February 9, 2018 12:05 pm



On January 30, Charlotte Center City Partners unveiled the latest research and economic development data focused on the city’s urban core at its 2018 State of the Center City (SoCC). The data shows continued growth in Charlotte’s Center City thanks to talent in-migration and retention, expanded access to transit, upgrades to IT infrastructure, and continued investment in office and residential development.

Event attendees were the first to receive the eighth annual 2018 SoCC report, which provides a snapshot of the current development within Center City Charlotte. Produced by Charlotte Center City Partners, the report is intended to be a resource to brokers, prospects, investors, developers, real estate professionals and economic development professionals as they work to recruit and retain businesses and investors.

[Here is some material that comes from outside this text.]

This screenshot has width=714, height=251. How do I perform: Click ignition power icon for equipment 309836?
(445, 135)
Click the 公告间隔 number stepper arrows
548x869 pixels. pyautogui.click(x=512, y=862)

“The state of our Center City is strong and growing. Today Uptown is home to 50% of the region’s Class A office space and Charlotte ranks 7th in the nation for central business district office construction,” said Michael Smith, President & CEO of Charlotte Center City Partners and host of the event. “The growth we see all around our Center City did not happen by chance, it is the result of four decades of long-term planning and deliberate investment in our central business district. Today, the additive effects of this enduring commitment are producing strong returns across all sectors of development.”

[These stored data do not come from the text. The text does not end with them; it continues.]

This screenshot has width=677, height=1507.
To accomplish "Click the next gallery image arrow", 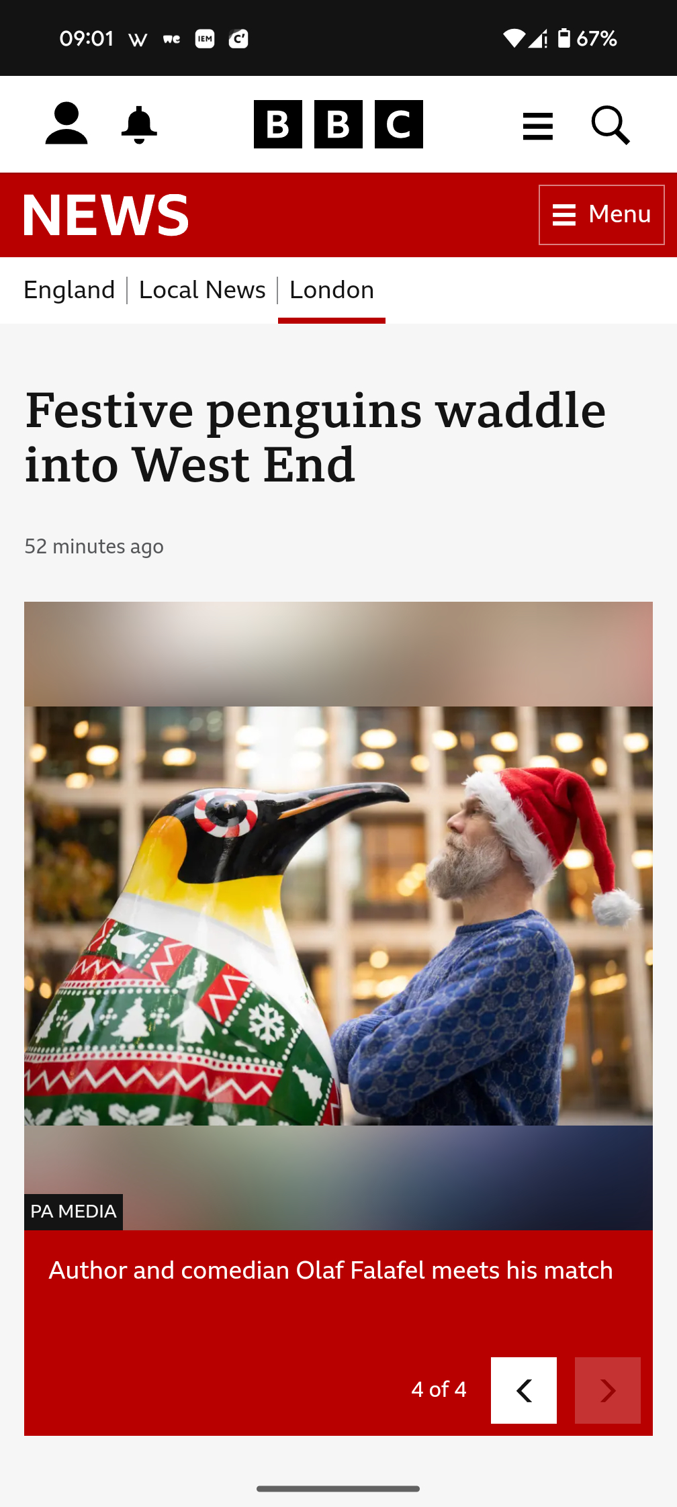I will [x=608, y=1390].

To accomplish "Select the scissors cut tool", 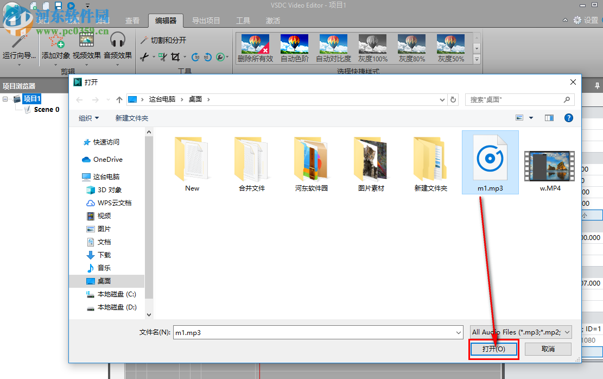I will pos(144,57).
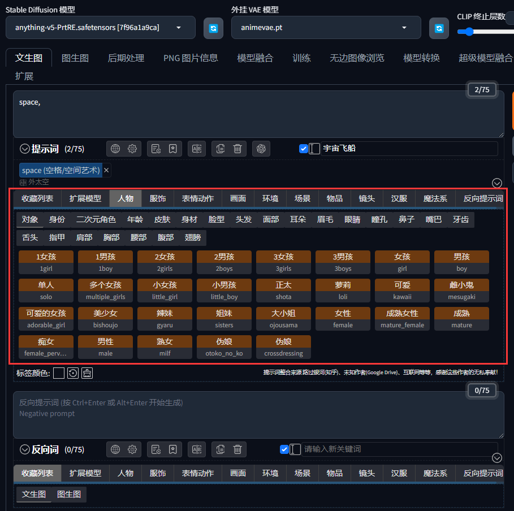Adjust the CLIP 终止层数 slider

point(469,32)
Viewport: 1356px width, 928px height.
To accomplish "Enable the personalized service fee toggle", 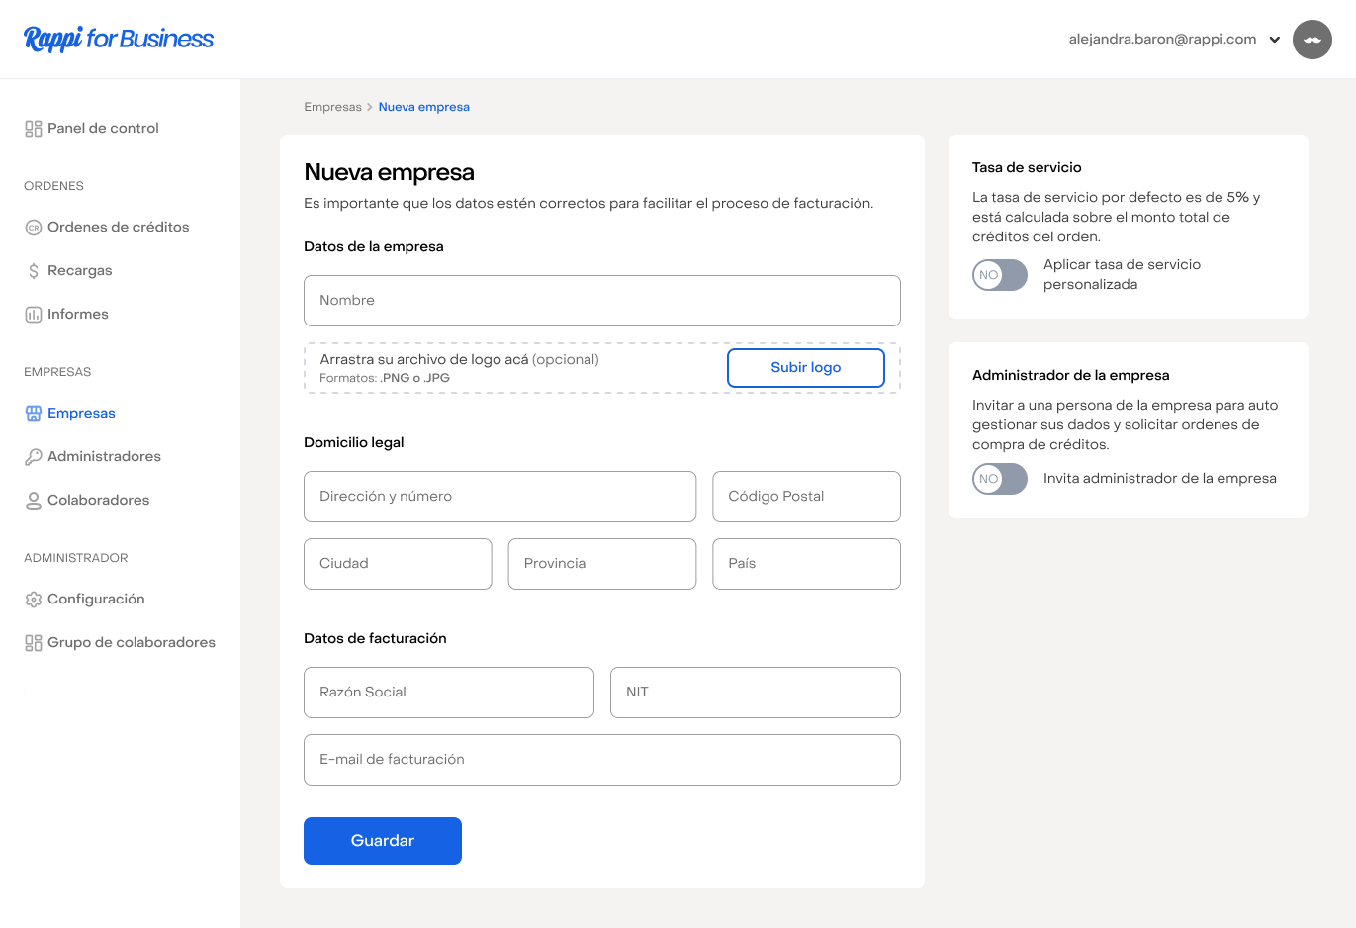I will click(x=1000, y=275).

During the event, facts and data covering everything from infrastructure growth, talent recruitment and retention, an expanding transit system, sustainability, and new retail opportunities were highlighted. A few data points were called out, including:

  • In 2017, Charlotte added 1.37M square feet of office space, 1,847 apartments, 713 new hotel
  • rooms
  • Charlotte Center City ranks seventh in the nation for downtown office construction, along with Philadelphia, Seattle, Denver, Chicago and Dallas, and fourth in the nation for downtown office absorption.
  • 50% of Charlotte’s leasable, Class A office is in the CBD
  • 276 restaurants (25 new in 2017), 164 shops (38% increase from 2010), 9 craft breweries and bottle shops in Center City
  • 84% population growth of residents ages 20-34
  • 131+ acres of ‘green’ space in Uptown, with parks, urban trails and greenways for active recreation

Charlotte Mayor Vi Lyles was the event’s special guest, and shared with attendees her vision of the future for Charlotte. “The work you do is critical to bringing jobs to our city. The city is a committed partner in the work of economic development,” Lyles said. “Center City is our region’s employment center. New office coming on line in 2018 – another 2 million square feet is under construction. Our developers are going to fill that space, our architects are going to design that space and you will all work to make that space amazing.”


The report is available now at www.charlottecentercity.org. Charlotte Center City Partners has produced an annual State of the Center City report since 2010. Contents of the report pertain to Uptown, South End, the Historic West End and a portion of the Midtown neighborhood.